Algumas vezes eles choravam
por ter a consciência de que atravessaram um imenso deserto existencial,
saturado de angústias e discórdias. Contudo, queriam recuperar o tempo perdido,
queriam viver intensamente cada minuto que lhes restava de vida, por isso,
algumas vezes, eles acordavam um ao outro de madrugada para conversar e ficar
mais tempo juntos. A afetividade entre os dois floresceu como na primavera
mais rica da adolescência.
Minha paciente me dizia que
havia encontrado um sentido para sua vida e que, no final de sua existência,
começou a trabalhar suas contrariedades e a aprender a ter prazer nos pequenos
estímulos. Por isso, até os sons dos pássaros que eram imperceptíveis aos seus
ouvidos, se tornaram músicas para eles. Comovido com essa melhora acentuada e
estável, escrevi um bilhete para ela e para o marido, dizendo: "Parabéns;
vocês se tornaram poetas da existência, souberam encontrar ternura e dignidade
no final de suas vidas; descobriram que a sabedoria se conquista quando aprendemos
a superar nossos invernos existenciais..." Eles ampliaram os dizeres deste
bilhete e o colocaram na sala do apartamento deles.

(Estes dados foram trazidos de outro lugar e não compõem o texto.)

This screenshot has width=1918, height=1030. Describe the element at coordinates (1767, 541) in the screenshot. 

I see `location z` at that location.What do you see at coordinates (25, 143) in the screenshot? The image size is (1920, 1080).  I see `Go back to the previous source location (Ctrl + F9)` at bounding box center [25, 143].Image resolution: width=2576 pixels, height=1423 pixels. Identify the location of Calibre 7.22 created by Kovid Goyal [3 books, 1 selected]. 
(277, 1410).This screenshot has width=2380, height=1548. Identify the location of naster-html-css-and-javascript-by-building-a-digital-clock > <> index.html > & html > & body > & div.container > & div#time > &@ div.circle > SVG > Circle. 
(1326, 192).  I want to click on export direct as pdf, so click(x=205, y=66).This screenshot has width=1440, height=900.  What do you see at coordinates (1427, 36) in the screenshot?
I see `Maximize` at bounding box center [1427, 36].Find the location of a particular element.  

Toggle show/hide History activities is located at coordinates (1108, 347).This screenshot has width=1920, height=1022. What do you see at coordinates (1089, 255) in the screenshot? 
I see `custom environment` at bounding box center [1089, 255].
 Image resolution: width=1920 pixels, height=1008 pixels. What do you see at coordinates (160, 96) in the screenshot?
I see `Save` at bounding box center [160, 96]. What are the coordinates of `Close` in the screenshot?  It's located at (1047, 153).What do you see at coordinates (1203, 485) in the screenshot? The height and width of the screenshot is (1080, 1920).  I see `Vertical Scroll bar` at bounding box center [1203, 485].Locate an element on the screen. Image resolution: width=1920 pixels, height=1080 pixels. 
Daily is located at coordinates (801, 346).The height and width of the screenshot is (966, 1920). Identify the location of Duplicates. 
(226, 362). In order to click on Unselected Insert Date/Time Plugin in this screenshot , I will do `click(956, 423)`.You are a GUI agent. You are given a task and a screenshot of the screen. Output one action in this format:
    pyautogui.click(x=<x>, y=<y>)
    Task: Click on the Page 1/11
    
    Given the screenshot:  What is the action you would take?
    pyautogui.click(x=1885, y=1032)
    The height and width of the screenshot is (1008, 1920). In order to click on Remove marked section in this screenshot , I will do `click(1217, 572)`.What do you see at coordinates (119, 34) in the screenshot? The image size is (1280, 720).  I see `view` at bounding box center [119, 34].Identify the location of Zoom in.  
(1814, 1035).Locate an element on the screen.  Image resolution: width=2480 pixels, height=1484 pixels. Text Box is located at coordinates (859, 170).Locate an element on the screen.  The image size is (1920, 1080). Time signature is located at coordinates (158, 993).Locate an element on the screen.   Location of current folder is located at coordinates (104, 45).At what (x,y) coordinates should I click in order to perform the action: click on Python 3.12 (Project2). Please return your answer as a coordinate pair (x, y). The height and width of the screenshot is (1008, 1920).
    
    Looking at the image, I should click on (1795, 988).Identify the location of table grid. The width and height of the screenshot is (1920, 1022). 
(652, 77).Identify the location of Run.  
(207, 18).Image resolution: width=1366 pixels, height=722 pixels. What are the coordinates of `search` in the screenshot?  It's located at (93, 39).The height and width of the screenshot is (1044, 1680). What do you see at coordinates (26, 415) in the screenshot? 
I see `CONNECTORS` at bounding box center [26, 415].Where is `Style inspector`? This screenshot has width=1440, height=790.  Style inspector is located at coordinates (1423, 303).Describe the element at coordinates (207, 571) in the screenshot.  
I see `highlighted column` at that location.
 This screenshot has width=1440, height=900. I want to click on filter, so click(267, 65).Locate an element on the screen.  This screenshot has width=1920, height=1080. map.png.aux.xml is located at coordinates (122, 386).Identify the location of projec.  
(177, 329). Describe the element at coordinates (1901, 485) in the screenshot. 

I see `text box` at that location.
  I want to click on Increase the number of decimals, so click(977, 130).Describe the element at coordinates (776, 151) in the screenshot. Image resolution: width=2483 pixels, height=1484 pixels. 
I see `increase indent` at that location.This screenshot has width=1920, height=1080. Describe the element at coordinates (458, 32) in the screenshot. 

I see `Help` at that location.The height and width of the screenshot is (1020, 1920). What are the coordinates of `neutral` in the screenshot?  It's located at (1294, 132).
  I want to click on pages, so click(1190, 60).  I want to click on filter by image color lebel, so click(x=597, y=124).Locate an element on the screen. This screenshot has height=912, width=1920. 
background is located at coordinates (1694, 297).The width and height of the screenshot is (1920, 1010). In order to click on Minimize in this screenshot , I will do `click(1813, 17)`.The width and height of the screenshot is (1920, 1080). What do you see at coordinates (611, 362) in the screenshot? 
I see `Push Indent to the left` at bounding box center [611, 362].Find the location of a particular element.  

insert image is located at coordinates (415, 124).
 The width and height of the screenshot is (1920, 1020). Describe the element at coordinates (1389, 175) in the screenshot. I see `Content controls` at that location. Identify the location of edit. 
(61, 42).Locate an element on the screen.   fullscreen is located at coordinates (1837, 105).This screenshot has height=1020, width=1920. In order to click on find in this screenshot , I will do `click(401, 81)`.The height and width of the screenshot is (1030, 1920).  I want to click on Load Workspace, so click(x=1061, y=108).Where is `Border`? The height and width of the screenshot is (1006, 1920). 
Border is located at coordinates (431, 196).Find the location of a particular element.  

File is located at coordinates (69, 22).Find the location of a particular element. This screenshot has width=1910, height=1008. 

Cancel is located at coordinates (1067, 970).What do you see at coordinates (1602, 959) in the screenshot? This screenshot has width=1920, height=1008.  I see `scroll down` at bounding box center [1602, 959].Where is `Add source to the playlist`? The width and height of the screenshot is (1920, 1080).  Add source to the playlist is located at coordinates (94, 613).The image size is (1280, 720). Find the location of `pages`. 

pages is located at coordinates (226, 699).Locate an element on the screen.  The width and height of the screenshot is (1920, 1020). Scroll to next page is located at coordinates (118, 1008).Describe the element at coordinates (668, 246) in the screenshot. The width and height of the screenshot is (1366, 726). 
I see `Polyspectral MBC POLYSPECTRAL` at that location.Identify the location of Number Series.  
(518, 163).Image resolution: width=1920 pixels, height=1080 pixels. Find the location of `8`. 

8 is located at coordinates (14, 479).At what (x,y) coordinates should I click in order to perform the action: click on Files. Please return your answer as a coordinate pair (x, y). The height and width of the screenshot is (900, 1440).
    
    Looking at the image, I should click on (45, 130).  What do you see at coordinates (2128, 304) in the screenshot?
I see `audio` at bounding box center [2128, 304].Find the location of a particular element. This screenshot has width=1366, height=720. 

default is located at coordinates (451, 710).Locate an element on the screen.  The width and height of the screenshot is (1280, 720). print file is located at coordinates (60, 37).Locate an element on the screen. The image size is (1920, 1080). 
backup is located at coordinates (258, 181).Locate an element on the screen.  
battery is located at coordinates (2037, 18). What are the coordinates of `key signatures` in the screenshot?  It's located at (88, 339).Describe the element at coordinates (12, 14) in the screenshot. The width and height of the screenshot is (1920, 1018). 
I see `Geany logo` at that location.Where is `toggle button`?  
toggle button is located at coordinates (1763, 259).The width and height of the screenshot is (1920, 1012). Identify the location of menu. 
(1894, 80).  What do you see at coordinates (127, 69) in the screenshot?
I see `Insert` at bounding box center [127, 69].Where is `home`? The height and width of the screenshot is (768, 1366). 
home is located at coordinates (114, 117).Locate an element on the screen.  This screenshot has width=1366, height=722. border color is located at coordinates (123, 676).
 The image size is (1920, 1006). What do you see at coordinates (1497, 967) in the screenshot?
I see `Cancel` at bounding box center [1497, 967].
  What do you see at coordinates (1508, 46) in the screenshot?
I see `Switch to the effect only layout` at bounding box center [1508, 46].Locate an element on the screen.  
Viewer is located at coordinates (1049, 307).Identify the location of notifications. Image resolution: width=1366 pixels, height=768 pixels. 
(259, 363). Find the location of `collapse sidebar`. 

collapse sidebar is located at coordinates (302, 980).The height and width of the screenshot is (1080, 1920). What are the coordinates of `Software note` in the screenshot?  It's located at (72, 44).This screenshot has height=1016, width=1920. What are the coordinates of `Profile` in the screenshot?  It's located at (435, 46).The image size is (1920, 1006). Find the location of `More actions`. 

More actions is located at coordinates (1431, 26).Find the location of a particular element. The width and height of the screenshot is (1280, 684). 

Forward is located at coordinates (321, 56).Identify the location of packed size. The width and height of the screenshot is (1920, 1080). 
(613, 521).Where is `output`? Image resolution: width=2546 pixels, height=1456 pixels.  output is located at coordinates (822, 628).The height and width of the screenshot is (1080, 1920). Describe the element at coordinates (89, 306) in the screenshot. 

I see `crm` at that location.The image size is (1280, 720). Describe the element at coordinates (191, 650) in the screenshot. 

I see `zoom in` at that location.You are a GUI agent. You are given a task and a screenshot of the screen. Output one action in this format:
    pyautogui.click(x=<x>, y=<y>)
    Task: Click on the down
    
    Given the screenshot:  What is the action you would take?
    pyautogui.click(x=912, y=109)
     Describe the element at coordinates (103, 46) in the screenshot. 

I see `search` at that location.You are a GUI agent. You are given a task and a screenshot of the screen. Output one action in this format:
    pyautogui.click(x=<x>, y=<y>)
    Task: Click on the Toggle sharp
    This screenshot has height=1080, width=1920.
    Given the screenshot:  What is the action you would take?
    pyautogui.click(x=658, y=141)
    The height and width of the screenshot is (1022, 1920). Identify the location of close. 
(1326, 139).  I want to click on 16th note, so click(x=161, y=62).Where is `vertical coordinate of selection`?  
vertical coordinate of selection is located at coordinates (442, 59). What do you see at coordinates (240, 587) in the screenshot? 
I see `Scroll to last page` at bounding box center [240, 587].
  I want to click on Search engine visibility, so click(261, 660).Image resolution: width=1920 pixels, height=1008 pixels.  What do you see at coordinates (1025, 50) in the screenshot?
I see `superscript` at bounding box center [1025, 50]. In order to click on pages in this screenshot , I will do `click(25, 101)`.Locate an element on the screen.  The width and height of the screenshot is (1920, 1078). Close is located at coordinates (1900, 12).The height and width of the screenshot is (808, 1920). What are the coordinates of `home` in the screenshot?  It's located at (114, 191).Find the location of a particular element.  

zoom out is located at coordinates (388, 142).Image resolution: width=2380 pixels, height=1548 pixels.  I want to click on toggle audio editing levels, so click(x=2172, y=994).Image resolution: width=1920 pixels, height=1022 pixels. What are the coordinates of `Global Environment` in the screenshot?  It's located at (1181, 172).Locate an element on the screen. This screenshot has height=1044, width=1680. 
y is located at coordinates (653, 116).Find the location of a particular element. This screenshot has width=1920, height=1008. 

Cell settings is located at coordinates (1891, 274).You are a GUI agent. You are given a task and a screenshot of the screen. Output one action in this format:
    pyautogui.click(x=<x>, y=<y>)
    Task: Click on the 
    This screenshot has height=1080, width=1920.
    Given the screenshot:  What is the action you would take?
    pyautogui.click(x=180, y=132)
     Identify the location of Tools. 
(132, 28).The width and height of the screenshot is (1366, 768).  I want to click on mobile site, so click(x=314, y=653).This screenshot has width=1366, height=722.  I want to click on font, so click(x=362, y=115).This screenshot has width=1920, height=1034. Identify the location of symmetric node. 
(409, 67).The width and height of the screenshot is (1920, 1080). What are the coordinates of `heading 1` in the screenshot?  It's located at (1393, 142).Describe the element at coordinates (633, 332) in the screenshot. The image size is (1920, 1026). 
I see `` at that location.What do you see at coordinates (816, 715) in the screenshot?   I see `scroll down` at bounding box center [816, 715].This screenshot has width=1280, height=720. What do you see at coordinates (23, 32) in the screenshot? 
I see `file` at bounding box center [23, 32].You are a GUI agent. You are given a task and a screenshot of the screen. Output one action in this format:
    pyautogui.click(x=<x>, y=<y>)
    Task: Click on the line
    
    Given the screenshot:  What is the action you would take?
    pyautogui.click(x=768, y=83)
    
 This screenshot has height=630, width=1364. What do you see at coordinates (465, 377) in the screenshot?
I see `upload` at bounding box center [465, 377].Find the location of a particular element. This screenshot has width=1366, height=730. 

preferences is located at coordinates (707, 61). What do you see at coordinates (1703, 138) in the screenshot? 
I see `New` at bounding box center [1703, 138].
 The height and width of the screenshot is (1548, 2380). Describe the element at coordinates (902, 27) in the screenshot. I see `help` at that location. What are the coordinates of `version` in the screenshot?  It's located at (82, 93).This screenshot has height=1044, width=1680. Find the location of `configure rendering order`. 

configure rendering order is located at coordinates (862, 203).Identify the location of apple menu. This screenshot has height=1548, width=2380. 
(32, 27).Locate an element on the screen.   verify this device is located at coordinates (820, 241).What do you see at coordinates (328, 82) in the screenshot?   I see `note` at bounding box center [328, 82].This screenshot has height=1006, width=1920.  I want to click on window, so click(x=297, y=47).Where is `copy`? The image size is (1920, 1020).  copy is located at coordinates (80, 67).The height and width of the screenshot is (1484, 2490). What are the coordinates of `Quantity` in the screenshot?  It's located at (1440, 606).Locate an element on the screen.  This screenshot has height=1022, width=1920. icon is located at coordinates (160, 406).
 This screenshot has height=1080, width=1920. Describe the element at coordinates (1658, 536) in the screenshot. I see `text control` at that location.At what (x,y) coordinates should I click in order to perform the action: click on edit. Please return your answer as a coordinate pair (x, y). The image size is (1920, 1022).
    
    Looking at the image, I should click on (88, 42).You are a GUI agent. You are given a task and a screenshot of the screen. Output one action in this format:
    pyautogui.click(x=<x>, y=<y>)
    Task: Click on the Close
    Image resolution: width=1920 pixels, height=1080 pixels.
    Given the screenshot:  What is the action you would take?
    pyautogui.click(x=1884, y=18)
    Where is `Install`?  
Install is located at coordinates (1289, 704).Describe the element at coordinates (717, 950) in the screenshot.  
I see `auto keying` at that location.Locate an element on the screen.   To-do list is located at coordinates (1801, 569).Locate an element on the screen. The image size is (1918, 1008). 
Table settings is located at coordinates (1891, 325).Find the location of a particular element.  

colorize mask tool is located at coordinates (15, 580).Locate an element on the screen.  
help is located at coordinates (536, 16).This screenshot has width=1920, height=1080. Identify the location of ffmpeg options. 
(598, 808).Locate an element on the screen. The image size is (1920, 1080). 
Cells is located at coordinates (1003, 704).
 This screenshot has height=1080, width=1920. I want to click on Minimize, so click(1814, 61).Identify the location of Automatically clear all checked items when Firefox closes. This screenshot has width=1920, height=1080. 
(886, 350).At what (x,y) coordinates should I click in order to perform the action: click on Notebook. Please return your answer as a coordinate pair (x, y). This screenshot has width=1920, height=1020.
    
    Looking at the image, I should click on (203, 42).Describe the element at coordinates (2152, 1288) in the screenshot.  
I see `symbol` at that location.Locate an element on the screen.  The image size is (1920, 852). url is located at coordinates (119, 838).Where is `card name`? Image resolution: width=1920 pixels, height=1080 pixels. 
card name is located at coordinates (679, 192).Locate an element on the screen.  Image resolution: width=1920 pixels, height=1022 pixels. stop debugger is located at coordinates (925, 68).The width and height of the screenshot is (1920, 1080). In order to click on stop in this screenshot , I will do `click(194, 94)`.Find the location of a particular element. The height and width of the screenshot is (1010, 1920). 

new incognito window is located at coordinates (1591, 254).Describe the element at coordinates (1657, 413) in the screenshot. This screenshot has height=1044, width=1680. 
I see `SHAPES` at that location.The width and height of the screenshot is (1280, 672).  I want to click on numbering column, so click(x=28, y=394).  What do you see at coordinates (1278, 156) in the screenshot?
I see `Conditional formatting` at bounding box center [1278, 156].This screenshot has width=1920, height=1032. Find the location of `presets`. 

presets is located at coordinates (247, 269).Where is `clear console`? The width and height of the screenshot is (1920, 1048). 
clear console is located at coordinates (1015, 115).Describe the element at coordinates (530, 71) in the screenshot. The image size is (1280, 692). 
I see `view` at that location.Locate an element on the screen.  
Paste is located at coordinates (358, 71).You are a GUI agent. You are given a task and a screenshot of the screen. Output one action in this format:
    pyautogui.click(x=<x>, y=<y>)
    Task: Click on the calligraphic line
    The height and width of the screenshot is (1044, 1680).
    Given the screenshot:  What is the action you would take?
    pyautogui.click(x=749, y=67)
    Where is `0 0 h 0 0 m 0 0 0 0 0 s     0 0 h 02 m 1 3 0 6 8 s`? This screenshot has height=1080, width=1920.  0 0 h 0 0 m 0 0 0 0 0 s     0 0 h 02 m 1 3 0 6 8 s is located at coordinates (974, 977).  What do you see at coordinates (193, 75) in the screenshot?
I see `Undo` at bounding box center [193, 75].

Ela deu um salto qualitativo
na sua saúde emocional e intelectual. Resolveu sua depressão crônica, sua
insociabilidade, agressividade e tornou-se uma pessoa encantadora aos 82 anos
de idade. Viveu uma rica história de amor com seu marido por mais dois anos,
até que ele morreu. O último pedido dele, no leito de sua morte, é que ela o
acariciasse até que ele morresse. Foi assim que findou este romance.
A história dessa paciente é
um exemplo vivo que evidencia que, mesmo nos casos aparentemente insolúveis
pela psiquiatria e pela psicologia, é sempre possível reescrever os capítulos
fundamentais da personalidade.
O homem, independentemente de
sua idade, personalidade e transtornos psíquicos, pode e tem o direito de se
tornar um engenheiro de idéias que constrói e reconstrói a sua história
psicossocial. Ao aplicar os princípios psicoterapêuticos derivados do processo
de construção da inteligência, estimulamos o resgate da liderança do eu e
fazemos com que os pacientes deixem de ser espectadores passivos de misérias
psíquicas e passem a ser agentes modificadores de sua personalidade. Onde a
psiquiatria clássica não consegue pisar os procedimentos psicoterapêuticos
multifocais pode, em diversos casos, alcançar.